Another limitation in the current study surrounds the difficulties in defining concussion recovery in individuals with premorbid conditions/diagnoses. One-way recovery is defined as when an individual’s symptom severity score returns to 7 or less for three consecutive days [19]. However, previous research has described that those with ADHD, psychiatric and learning disorders, and migraines in the absence of head trauma exhibited concussion-like symptoms [62,63]. This complicates the idea that a single symptom threshold can be used to define recovery as this is confounded by numerous variables. Another unique aspect of the current study is the fact that the individual had 10 previous concussions. Cook and colleagues [59] noted the mean symptom severity score increased with each successive concussion: 6.9 (no history); 7.2 (one previous concussion); 8.9 (two previous concussions); and 11.9 (three or more previous concussions). It would thus be expected that baseline symptoms would be higher in this case compared to in the general population; however, very limited research regarding the onset of concussion symptoms following successive concussions has been completed for individuals with an extensive concussion history. Ultimately, further research is warranted to consider the accumulation of biopsychosocial aspects contributing to injury outcomes to provide a more comprehensive evaluation of recovery [64].

5. Conclusions

This case study examined the degree and duration of impairment in ANS function and cerebrovascular regulation across the initial 14 days following concussion in an individual with numerous risk factors associated with protracted recovery. The results demonstrated disruptions in the NVC response, increased sympathetic activation and reduced vagal tone, and attenuated dCA post-injury, with physiological impairments persisting despite the reduction in clinical symptoms. These results warrant the need for future research utilizing serial monitoring to evaluate the immediate and acute effects of concussion on cerebrovascular and autonomic parameters within a larger sample of subjects to validate the degree and duration to which physiological dysfunction may underpin recovery trajectories following concussion, as well as the degree to which physiological parameters are associated with biopsychosocial risk factors. Finally, these findings highlight the importance of completing serial testing once clinical recovery has occurred to better understand the recovery time course of physiological parameters post-concussion.

Funding

This project was supported by the Natural Sciences and Engineering Research Council (NSERC: RGPIN-2020-04057). C.M.K. received funding from the Alberta Graduate Excellence Scholarship. J.S.B received funding from the University of Calgary (John D Petrie QC Memorial Scholarship and Brain Create) and the Natural Sciences and Engineering Research Council (Alexander Graham Bell Canada Graduate Scholarship—Doctoral Program). J.D.S. has funding through Brain Canada Grant and Branch Out Neurological Foundation Grant.
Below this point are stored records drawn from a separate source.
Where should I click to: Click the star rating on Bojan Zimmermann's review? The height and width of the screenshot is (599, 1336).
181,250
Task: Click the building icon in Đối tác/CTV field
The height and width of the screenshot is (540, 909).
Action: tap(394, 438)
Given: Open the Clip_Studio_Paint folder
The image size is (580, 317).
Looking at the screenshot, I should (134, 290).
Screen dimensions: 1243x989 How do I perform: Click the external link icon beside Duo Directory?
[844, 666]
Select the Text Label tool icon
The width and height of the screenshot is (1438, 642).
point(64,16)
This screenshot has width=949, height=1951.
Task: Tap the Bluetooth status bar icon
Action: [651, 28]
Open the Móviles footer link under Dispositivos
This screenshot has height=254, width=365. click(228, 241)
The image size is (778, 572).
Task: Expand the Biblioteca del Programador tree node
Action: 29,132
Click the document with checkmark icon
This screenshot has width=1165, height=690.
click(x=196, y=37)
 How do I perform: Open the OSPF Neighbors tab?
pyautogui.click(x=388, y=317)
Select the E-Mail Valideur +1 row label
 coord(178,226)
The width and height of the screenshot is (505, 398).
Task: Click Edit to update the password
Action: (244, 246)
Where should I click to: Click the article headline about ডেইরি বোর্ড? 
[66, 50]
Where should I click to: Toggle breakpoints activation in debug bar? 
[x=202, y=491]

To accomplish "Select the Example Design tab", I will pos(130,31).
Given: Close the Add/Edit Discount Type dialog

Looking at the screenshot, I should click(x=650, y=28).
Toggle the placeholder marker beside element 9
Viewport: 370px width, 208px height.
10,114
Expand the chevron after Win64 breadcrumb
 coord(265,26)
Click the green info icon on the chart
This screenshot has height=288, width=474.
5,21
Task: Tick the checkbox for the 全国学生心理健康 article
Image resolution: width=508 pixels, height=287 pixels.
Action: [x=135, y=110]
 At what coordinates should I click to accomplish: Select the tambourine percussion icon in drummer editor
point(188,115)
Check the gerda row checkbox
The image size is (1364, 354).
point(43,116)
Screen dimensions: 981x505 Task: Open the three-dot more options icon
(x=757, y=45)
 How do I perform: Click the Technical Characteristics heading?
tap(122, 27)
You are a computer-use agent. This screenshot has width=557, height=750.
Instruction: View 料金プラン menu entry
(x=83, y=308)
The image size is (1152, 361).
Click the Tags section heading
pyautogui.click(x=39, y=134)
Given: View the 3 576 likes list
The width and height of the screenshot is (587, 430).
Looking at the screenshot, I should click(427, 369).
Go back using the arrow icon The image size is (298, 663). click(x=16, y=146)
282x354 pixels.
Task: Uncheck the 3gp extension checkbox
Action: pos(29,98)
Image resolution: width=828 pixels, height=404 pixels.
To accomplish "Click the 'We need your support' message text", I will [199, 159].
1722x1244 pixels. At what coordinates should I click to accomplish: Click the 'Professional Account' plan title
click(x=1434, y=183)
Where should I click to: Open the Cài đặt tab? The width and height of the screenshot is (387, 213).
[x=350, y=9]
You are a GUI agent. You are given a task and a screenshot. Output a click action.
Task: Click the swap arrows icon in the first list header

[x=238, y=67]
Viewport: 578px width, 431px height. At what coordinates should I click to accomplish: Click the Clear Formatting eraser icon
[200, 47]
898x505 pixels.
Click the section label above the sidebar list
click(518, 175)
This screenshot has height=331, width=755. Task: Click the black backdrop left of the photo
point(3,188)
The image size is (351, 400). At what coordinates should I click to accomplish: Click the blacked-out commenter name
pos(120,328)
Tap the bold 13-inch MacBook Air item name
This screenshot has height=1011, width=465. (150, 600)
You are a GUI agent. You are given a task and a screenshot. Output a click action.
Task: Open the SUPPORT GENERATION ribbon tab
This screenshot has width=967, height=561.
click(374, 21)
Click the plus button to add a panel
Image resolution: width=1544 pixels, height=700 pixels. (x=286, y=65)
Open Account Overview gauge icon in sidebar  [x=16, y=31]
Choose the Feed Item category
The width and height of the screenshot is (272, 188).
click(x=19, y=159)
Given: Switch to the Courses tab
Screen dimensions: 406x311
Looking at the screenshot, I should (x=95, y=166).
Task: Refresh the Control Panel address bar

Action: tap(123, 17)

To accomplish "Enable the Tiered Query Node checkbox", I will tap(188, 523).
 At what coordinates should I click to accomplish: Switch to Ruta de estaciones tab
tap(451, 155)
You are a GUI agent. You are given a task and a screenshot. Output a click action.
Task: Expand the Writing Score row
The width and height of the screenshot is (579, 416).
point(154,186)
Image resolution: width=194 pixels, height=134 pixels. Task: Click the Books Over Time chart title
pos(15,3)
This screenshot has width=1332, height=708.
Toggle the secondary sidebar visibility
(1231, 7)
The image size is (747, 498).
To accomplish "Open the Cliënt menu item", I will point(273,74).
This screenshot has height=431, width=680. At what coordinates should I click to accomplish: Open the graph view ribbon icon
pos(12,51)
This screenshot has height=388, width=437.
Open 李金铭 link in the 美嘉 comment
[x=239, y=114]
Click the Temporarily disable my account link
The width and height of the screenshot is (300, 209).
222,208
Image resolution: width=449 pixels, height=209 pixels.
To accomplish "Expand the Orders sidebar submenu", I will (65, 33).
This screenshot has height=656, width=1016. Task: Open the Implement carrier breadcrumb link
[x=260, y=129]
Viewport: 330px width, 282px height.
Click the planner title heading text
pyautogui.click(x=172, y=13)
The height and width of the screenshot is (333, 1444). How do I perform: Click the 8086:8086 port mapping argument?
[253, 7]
Institutional Review Board Statement

The study was conducted in accordance with the Declaration of Helsinki, and approved by the Institutional Review Board of the University of Calgary (REB21-1517 on 10/10/2023).

Informed Consent Statement

Informed consent was obtained from the subject involved in the study.

Data Availability Statement

The materials and data that support the findings of this study are available from the corresponding author (J.S.B.) upon reasonable request.

Conflicts of Interest

The authors declare no conflicts of interest.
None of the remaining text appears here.